Java parallel thread only uses one thread?

I am processing data using latest Java 8 lambdas with parallel threads. My code looks like this:

ForkJoinPool forkJoinPool = new ForkJoinPool(10);
List<String> files = Arrays.asList(new String[]{"1.txt"}); 
List<String> result = forkJoinPool.submit(() ->
    files.stream().parallel()
        .flatMap(x -> stage1(x)) //at this stage we add more elements to the stream
        .map(x -> stage2(x))
        .map(x -> stage3(x))
        .collect(Collectors.toList())
).get();

      

The flow starts with one item, but the second step adds more items. My guess is that this thread should run in parallel, but in this case only one worker thread is used.

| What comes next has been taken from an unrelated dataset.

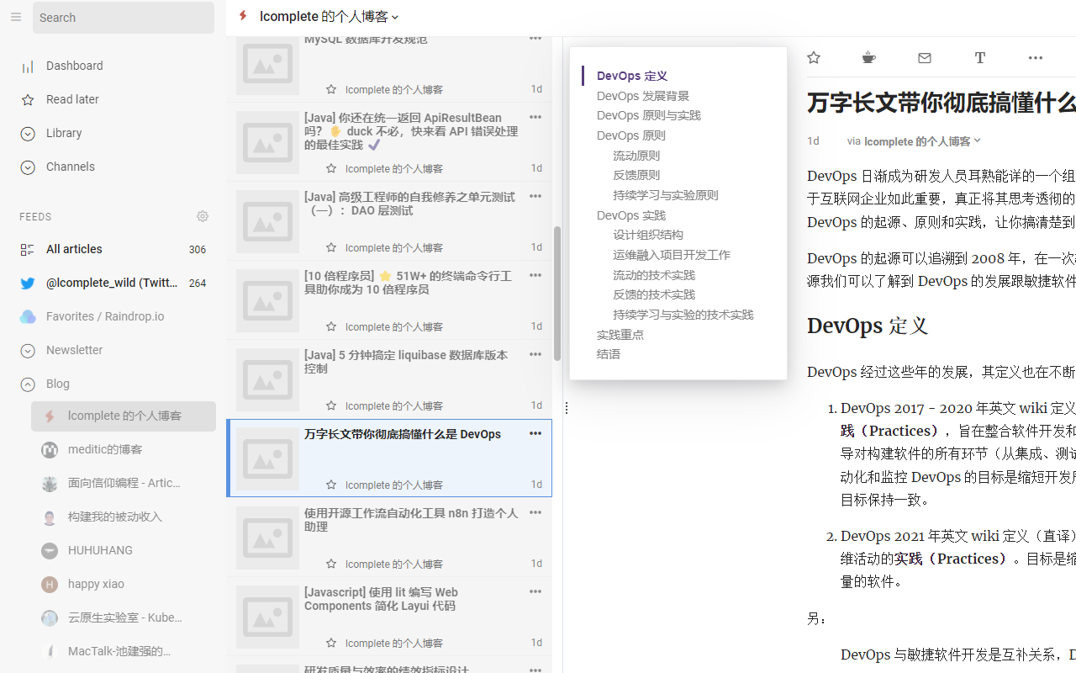
Task: Star the current DevOps article
Action: point(813,57)
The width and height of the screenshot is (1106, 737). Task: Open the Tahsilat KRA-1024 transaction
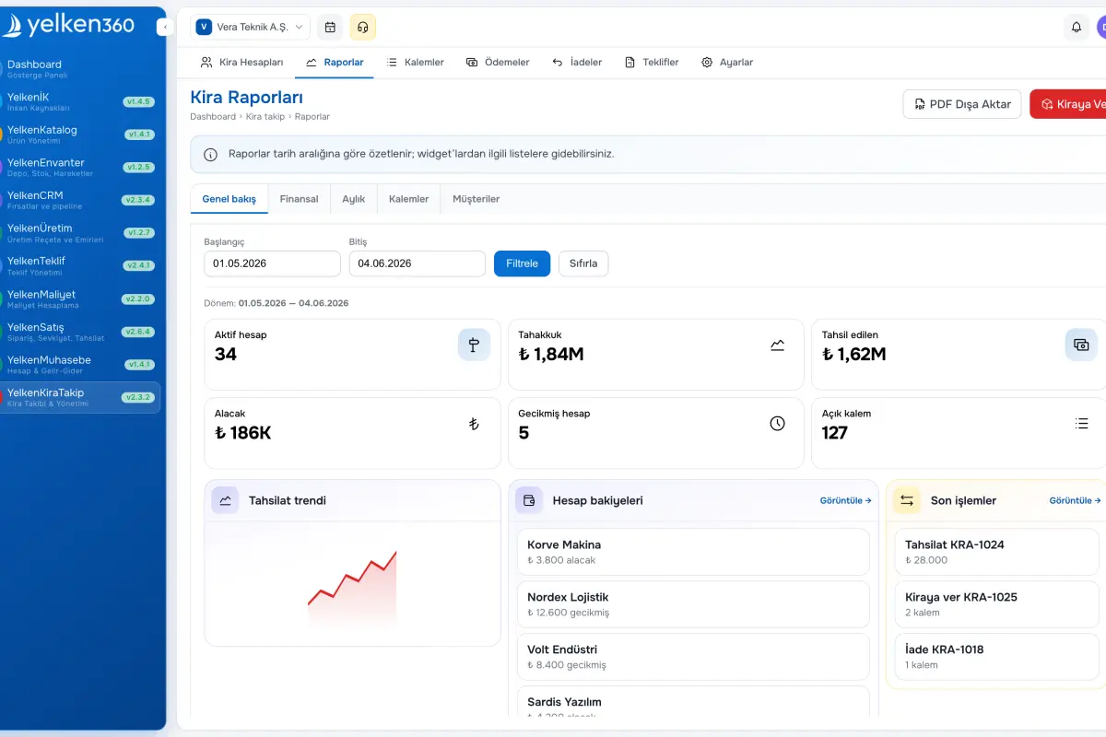tap(996, 552)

If I start with 2 elements (i.e. add the second element to the original list), then 2 streams are created for the stream stream, etc. This also happens if I do not explicitly pipe the stream to ForkJoinPool.

Question: Is this a documented behavior or could it change in implementation? Is there a way to control this behavior and allow more threads regardless of the original list?

+3


source to share


2 answers


What you observe is implementation specific behavior, not specified behavior.

The current implementation of JDK 8 looks at an external thread Spliterator

and uses this as a framework for sharing a parallel workload. Since the example has only one element in the original source stream, it cannot be split and the stream is single-threaded. This works well for the general (but by no means limited) case where it flatMap

returns zero, one, or only a few items, but in the case where it returns many items, they are all processed sequentially. In fact, the stream returned by the function flatMap

is forced into sequential mode. See line 270 ReferencePipeline.java .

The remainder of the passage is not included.